Until this time Americans had a robust trade with Britain, were proud to be British subjects and saw themselves as holding the Empire together. The British in turn saw these brewing troubles as signs of a civil war not as a political rebellion. The British punished the insurgency often by harming innocents and thus turned moderates into radicals.
During the summer of 1774 a surge of disobedience transformed the political landscape of colonial America. With the heightened role of town meetings and the rebellion in colonial militias, there was a new willingness to act and not just talk. Royal appointees were summarily rejected especially if they had Loyalist tendencies. A plethora of newspapers aggressively spread the word of these rebellious acts. The First Continental Congress in Sept. 1774 would find that these "middling sorts" had got out in front of the leaders and forced these delegates to take a provocative position, pushing the moderates to more radical positions.
Breen's view of the American Revolution is not incompatible with some of the recent scholarship on this era. Jack Racove, in his well-received book Revolutionaries, makes the emphatic statement that as much as the Founding Fathers made the revolution, the revolution made the Founding Fathers.
We all know the names of the elites who would become the leaders of the early American republic, but elites arguing among themselves make a debating society not a revolution. Breen does an admirable job of changing the focus of the early history of the revolutionary movement from a handful of well-known men to an earlier time when people and events propelled those gentlemen into prominence. For the American Revolution did not begin in a spacious hall in the relatively urbane location of Philadelphia with the likes of Adams and Jefferson, but began in the New England countryside by simple farmers and merchants who were as mad as hell and were not going to take it anymore.
10 of 12 people found the following review helpful.
Great Perspective
By JunkyardWisdom
A lot of the American Revolution history is told from the viewpoint of our Founding Fathers. There are countless books written about Washington, Jefferson, Adams, and Franklin. These were brilliant men, highly capable, excellent leaders, and they deserve the attention. But ... when was the last time you read a book about the Revolution from the viewpoint of the ordinary citizen?
American Insurgents, American Patriots by T.H. Breen attempts to tell that story. And it succeeds where other attempts fail. Breen does not lace his book with bias and storylines to prove a point. Instead, he just tells the stories of the ordinary citizens who created committees to seek out Loyalists, formed militias, enforced economic bans on English goods, and stood up to the English bureaucrats who seemed completely unable to read what was happening around them. He acknowledges a few atrocities and some people going overboard, but by and large he's telling a story of a truly civil demonstration. And by that I mean, a relatively just and honest group of people that had a high degree of respect even for the neighbor that remained a Loyalist. A theme throughout the book was the centrality of religion, and in particular Evangelicalism, to the Revolution.
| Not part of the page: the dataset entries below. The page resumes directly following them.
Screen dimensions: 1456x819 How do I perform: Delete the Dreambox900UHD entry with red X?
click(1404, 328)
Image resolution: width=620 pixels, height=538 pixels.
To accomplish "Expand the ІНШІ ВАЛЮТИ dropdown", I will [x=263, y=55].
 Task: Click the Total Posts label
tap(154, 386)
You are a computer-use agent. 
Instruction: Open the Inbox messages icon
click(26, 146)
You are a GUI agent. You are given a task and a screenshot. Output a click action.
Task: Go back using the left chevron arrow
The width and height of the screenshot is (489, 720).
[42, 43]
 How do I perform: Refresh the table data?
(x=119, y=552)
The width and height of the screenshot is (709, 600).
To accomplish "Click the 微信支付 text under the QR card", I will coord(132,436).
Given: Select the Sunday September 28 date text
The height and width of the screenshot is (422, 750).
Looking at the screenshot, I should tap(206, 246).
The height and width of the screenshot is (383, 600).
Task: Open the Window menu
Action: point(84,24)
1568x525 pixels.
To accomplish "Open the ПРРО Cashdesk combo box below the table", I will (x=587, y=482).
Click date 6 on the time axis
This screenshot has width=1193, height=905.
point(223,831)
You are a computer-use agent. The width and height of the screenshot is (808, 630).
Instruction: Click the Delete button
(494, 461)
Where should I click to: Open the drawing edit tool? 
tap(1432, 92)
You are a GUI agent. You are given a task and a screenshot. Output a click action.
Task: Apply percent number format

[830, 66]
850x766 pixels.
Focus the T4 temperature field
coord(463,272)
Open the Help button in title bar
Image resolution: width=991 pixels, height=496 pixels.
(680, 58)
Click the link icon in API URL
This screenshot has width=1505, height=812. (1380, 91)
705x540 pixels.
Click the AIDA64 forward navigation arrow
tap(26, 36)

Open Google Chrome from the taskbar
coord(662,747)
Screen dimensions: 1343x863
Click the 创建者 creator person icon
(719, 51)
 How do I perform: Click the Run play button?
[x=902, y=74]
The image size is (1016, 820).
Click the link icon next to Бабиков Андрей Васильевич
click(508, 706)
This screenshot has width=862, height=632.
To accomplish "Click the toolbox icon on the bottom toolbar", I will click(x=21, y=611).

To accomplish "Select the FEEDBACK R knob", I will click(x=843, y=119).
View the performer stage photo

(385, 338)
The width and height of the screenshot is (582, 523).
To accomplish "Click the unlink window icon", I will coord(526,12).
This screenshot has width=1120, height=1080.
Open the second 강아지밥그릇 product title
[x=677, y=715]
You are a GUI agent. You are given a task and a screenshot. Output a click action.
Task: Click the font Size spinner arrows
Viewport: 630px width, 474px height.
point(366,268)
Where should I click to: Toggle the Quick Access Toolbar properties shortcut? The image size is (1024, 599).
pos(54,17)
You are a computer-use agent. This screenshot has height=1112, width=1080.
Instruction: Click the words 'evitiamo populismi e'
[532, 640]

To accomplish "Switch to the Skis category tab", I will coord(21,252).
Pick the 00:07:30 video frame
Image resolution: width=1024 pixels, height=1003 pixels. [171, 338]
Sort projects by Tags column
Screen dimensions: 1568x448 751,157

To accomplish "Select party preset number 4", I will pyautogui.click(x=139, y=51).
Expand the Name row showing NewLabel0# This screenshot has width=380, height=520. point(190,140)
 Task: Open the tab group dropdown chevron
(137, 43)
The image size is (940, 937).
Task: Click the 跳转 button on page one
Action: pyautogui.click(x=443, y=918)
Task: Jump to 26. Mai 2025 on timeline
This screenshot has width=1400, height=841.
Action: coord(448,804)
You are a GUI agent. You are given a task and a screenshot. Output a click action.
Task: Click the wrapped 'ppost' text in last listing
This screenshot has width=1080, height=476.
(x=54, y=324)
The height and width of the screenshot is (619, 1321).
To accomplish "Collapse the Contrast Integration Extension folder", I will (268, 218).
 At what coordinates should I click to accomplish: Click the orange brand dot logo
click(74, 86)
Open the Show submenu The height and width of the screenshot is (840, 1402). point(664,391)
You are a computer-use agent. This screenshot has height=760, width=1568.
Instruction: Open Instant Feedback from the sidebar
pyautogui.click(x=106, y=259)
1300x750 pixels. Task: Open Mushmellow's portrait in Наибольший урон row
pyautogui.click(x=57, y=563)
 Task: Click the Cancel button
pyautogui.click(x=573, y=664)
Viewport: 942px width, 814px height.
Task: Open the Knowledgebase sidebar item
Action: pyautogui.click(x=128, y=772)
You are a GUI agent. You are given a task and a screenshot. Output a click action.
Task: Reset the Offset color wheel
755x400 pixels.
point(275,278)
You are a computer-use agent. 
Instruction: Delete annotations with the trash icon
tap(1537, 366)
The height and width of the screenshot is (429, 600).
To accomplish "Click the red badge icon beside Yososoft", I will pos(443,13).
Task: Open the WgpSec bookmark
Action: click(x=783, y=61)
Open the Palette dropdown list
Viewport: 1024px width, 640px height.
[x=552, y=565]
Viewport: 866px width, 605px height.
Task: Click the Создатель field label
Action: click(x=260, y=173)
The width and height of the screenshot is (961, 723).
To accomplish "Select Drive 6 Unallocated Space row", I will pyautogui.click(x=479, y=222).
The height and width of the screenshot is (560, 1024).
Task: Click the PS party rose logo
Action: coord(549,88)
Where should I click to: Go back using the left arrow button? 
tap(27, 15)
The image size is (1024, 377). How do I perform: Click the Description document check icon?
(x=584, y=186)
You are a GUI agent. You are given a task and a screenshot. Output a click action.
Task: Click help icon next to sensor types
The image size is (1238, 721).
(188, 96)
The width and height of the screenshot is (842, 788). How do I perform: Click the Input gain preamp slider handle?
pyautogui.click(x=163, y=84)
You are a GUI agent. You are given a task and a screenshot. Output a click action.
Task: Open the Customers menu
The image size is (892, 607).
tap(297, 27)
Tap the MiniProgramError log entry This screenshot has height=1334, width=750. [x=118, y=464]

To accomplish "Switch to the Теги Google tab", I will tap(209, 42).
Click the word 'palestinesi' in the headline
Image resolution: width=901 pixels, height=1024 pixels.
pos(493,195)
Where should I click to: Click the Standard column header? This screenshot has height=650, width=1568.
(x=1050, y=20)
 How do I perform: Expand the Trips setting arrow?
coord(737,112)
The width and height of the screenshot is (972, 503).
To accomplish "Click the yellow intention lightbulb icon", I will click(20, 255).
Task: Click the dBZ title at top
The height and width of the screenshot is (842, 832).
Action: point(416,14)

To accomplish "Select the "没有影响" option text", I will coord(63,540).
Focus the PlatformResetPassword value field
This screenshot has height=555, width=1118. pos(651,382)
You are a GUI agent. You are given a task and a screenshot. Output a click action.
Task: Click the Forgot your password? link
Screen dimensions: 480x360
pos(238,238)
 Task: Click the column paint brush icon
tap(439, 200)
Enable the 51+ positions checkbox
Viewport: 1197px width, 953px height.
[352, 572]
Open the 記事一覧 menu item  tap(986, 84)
This is a book that will be popular with all parts of our citizenry today. Political scientists can find things in this book that reflect modern uprisings. Progressives will find a civil and just society that tolerated differences of opinion without resorting to violence. Militia members will hear how their forefathers did it. The Tea Party could learn a few things. That's what is cool about this book ... it will appeal to a wide audience.
If you love history, particularly American Revolutionary history, this is a must read.